Could you retype all of the entries below word for word?

Data for this exercise
((

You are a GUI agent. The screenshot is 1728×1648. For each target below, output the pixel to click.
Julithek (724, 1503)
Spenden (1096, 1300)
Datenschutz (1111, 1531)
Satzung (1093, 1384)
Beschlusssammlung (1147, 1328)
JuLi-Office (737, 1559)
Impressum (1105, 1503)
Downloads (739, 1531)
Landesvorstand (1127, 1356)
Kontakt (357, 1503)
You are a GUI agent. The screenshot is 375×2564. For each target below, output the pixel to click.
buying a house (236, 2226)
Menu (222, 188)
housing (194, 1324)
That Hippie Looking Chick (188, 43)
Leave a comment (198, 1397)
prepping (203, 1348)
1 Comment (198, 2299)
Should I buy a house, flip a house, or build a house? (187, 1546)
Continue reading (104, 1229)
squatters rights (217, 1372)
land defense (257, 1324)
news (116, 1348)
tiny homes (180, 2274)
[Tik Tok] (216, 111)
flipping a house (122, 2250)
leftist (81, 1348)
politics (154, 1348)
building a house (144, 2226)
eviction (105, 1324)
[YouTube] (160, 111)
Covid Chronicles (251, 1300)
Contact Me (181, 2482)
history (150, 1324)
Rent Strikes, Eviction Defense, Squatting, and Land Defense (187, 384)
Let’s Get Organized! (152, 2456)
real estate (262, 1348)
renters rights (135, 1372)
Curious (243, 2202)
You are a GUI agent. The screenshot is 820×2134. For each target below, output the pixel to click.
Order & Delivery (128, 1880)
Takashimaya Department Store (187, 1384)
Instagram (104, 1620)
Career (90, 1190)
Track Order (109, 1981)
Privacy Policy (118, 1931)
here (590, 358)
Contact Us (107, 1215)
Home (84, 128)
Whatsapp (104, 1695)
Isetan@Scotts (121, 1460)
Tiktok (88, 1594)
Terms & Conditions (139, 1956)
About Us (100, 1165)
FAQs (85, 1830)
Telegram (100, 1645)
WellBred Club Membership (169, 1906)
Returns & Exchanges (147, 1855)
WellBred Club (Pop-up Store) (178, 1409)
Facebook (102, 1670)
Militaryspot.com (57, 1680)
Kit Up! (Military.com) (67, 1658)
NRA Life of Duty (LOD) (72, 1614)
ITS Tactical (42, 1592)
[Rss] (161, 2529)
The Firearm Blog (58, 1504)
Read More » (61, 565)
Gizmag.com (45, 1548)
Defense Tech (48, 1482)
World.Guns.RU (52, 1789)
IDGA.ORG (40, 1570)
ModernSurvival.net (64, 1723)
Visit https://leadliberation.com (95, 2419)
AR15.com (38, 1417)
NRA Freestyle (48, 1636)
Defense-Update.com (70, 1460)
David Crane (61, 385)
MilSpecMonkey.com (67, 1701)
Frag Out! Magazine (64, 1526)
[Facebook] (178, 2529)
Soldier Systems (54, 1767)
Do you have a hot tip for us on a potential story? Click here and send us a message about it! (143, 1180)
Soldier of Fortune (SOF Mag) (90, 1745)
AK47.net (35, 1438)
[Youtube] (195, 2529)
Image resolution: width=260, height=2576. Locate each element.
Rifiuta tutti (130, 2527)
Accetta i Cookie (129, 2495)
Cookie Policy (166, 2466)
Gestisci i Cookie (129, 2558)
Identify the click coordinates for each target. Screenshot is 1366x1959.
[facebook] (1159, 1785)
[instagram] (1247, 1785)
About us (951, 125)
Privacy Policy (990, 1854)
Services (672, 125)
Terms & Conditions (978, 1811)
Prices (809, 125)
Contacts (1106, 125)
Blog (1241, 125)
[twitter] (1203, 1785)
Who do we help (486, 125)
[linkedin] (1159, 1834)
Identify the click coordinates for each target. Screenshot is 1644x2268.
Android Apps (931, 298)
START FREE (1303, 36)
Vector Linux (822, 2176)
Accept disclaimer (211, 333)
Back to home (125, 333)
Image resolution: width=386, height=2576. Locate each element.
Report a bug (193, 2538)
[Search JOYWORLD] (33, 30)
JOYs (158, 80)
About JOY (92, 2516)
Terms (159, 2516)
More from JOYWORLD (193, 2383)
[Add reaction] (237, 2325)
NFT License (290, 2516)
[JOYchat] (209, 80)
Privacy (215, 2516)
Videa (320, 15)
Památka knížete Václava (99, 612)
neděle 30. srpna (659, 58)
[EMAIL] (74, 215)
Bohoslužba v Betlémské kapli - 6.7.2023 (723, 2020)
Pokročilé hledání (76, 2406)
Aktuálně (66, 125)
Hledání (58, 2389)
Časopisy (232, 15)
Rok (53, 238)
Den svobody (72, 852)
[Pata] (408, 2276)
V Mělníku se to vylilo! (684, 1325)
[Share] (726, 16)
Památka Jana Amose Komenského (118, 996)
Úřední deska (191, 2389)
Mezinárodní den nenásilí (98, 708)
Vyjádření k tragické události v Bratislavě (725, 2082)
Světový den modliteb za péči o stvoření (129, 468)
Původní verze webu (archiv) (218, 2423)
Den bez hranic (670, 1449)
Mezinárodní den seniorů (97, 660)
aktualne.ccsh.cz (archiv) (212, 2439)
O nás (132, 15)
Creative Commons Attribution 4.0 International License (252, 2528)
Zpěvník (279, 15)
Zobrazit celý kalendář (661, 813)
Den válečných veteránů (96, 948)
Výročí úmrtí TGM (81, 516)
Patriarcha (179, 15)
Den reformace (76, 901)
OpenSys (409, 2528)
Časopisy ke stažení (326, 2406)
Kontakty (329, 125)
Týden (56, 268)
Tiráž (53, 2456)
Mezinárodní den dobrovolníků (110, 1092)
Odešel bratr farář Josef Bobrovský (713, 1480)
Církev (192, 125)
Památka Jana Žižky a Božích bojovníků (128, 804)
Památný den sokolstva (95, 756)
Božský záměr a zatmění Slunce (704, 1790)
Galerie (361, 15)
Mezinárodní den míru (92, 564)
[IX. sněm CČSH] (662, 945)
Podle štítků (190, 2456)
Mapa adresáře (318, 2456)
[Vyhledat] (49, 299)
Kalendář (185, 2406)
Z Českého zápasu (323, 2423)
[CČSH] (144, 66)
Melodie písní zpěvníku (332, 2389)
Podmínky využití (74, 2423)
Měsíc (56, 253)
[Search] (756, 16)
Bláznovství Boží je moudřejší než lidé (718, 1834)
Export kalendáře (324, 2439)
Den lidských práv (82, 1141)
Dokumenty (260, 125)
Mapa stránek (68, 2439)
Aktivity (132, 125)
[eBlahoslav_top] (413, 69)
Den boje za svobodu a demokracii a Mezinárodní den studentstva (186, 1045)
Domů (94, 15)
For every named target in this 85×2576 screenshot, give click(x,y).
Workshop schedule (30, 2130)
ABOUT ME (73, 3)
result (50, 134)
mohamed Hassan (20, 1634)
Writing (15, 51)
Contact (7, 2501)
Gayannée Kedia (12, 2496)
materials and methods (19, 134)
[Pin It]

))

Answer below
You are a GUI agent. The screenshot is 1728×1648. For each target below, output the pixel to click.
Julithek (724, 1503)
Spenden (1096, 1300)
Datenschutz (1111, 1531)
Satzung (1093, 1384)
Beschlusssammlung (1147, 1328)
JuLi-Office (737, 1559)
Impressum (1105, 1503)
Downloads (739, 1531)
Landesvorstand (1127, 1356)
Kontakt (357, 1503)
You are a GUI agent. The screenshot is 375×2564. For each target below, output the pixel to click.
buying a house (236, 2226)
Menu (222, 188)
housing (194, 1324)
That Hippie Looking Chick (188, 43)
Leave a comment (198, 1397)
prepping (203, 1348)
1 Comment (198, 2299)
Should I buy a house, flip a house, or build a house? (187, 1546)
Continue reading (104, 1229)
squatters rights (217, 1372)
land defense (257, 1324)
news (116, 1348)
tiny homes (180, 2274)
[Tik Tok] (216, 111)
flipping a house (122, 2250)
leftist (81, 1348)
politics (154, 1348)
building a house (144, 2226)
eviction (105, 1324)
[YouTube] (160, 111)
Covid Chronicles (251, 1300)
Contact Me (181, 2482)
history (150, 1324)
Rent Strikes, Eviction Defense, Squatting, and Land Defense (187, 384)
Let’s Get Organized! (152, 2456)
real estate (262, 1348)
renters rights (135, 1372)
Curious (243, 2202)
You are a GUI agent. The screenshot is 820×2134. For each target below, output the pixel to click.
Order & Delivery (128, 1880)
Takashimaya Department Store (187, 1384)
Instagram (104, 1620)
Career (90, 1190)
Track Order (109, 1981)
Privacy Policy (118, 1931)
here (590, 358)
Contact Us (107, 1215)
Home (84, 128)
Whatsapp (104, 1695)
Isetan@Scotts (121, 1460)
Tiktok (88, 1594)
Terms & Conditions (139, 1956)
About Us (100, 1165)
FAQs (85, 1830)
Telegram (100, 1645)
WellBred Club Membership (169, 1906)
Returns & Exchanges (147, 1855)
WellBred Club (Pop-up Store) (178, 1409)
Facebook (102, 1670)
Militaryspot.com (57, 1680)
Kit Up! (Military.com) (67, 1658)
NRA Life of Duty (LOD) (72, 1614)
ITS Tactical (42, 1592)
[Rss] (161, 2529)
The Firearm Blog (58, 1504)
Read More » (61, 565)
Gizmag.com (45, 1548)
Defense Tech (48, 1482)
World.Guns.RU (52, 1789)
IDGA.ORG (40, 1570)
ModernSurvival.net (64, 1723)
Visit https://leadliberation.com (95, 2419)
AR15.com (38, 1417)
NRA Freestyle (48, 1636)
Defense-Update.com (70, 1460)
David Crane (61, 385)
MilSpecMonkey.com (67, 1701)
Frag Out! Magazine (64, 1526)
[Facebook] (178, 2529)
Soldier Systems (54, 1767)
Do you have a hot tip for us on a potential story? Click here and send us a message about it! (143, 1180)
Soldier of Fortune (SOF Mag) (90, 1745)
AK47.net (35, 1438)
[Youtube] (195, 2529)
Image resolution: width=260, height=2576. Locate each element.
Rifiuta tutti (130, 2527)
Accetta i Cookie (129, 2495)
Cookie Policy (166, 2466)
Gestisci i Cookie (129, 2558)
Identify the click coordinates for each target. Screenshot is 1366x1959.
[facebook] (1159, 1785)
[instagram] (1247, 1785)
About us (951, 125)
Privacy Policy (990, 1854)
Services (672, 125)
Terms & Conditions (978, 1811)
Prices (809, 125)
Contacts (1106, 125)
Blog (1241, 125)
[twitter] (1203, 1785)
Who do we help (486, 125)
[linkedin] (1159, 1834)
Identify the click coordinates for each target. Screenshot is 1644x2268.
Android Apps (931, 298)
START FREE (1303, 36)
Vector Linux (822, 2176)
Accept disclaimer (211, 333)
Back to home (125, 333)
Image resolution: width=386, height=2576. Locate each element.
Report a bug (193, 2538)
[Search JOYWORLD] (33, 30)
JOYs (158, 80)
About JOY (92, 2516)
Terms (159, 2516)
More from JOYWORLD (193, 2383)
[Add reaction] (237, 2325)
NFT License (290, 2516)
[JOYchat] (209, 80)
Privacy (215, 2516)
Videa (320, 15)
Památka knížete Václava (99, 612)
neděle 30. srpna (659, 58)
[EMAIL] (74, 215)
Bohoslužba v Betlémské kapli - 6.7.2023 (723, 2020)
Pokročilé hledání (76, 2406)
Aktuálně (66, 125)
Hledání (58, 2389)
Časopisy (232, 15)
Rok (53, 238)
Den svobody (72, 852)
[Pata] (408, 2276)
V Mělníku se to vylilo! (684, 1325)
[Share] (726, 16)
Památka Jana Amose Komenského (118, 996)
Úřední deska (191, 2389)
Mezinárodní den nenásilí (98, 708)
Vyjádření k tragické události v Bratislavě (725, 2082)
Světový den modliteb za péči o stvoření (129, 468)
Původní verze webu (archiv) (218, 2423)
Den bez hranic (670, 1449)
Mezinárodní den seniorů (97, 660)
aktualne.ccsh.cz (archiv) (212, 2439)
O nás (132, 15)
Creative Commons Attribution 4.0 International License (252, 2528)
Zpěvník (279, 15)
Zobrazit celý kalendář (661, 813)
Den válečných veteránů (96, 948)
Výročí úmrtí TGM (81, 516)
Patriarcha (179, 15)
Den reformace (76, 901)
OpenSys (409, 2528)
Časopisy ke stažení (326, 2406)
Kontakty (329, 125)
Týden (56, 268)
Tiráž (53, 2456)
Mezinárodní den dobrovolníků (110, 1092)
Odešel bratr farář Josef Bobrovský (713, 1480)
Církev (192, 125)
Památka Jana Žižky a Božích bojovníků (128, 804)
Památný den sokolstva (95, 756)
Božský záměr a zatmění Slunce (704, 1790)
Galerie (361, 15)
Mezinárodní den míru (92, 564)
[IX. sněm CČSH] (662, 945)
Podle štítků (190, 2456)
Mapa adresáře (318, 2456)
[Vyhledat] (49, 299)
Kalendář (185, 2406)
Z Českého zápasu (323, 2423)
[CČSH] (144, 66)
Melodie písní zpěvníku (332, 2389)
Podmínky využití (74, 2423)
Měsíc (56, 253)
[Search] (756, 16)
Bláznovství Boží je moudřejší než lidé (718, 1834)
Export kalendáře (324, 2439)
Den lidských práv (82, 1141)
Dokumenty (260, 125)
Mapa stránek (68, 2439)
Aktivity (132, 125)
[eBlahoslav_top] (413, 69)
Den boje za svobodu a demokracii a Mezinárodní den studentstva (186, 1045)
Domů (94, 15)
For every named target in this 85×2576 screenshot, give click(x,y).
Workshop schedule (30, 2130)
ABOUT ME (73, 3)
result (50, 134)
mohamed Hassan (20, 1634)
Writing (15, 51)
Contact (7, 2501)
Gayannée Kedia (12, 2496)
materials and methods (19, 134)
[Pin It]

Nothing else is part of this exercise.